INSTRUCTIONS TO FOLLOW:
Below are some entries. Work out how many of their lines hold the word "agent", and write that number alone.

Start of TASK INPUT

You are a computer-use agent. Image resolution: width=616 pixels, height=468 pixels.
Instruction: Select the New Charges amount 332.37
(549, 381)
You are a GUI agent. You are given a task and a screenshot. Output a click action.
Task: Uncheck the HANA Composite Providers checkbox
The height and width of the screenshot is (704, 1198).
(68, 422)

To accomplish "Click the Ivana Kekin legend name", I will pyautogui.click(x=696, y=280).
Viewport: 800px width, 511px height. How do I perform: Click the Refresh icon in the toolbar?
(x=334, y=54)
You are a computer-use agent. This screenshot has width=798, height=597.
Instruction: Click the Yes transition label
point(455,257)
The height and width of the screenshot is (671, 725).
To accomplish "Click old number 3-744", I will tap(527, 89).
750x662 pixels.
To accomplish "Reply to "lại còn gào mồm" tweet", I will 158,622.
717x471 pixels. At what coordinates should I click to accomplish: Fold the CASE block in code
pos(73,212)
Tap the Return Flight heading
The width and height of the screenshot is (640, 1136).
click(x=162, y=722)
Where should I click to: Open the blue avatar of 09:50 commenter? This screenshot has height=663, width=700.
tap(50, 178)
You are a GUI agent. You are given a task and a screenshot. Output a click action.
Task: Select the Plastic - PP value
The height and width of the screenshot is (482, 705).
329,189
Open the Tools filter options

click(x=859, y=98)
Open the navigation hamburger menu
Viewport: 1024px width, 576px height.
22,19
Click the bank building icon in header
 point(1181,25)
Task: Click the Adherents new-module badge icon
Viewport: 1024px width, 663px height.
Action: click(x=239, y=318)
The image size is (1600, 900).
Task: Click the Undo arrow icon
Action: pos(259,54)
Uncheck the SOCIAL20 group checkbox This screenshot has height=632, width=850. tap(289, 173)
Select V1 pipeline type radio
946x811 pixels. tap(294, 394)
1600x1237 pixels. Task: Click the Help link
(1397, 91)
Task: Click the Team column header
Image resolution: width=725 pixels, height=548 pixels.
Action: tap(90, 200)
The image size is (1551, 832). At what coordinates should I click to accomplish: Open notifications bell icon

End of TASK INPUT

OUTPUT BELOW:
4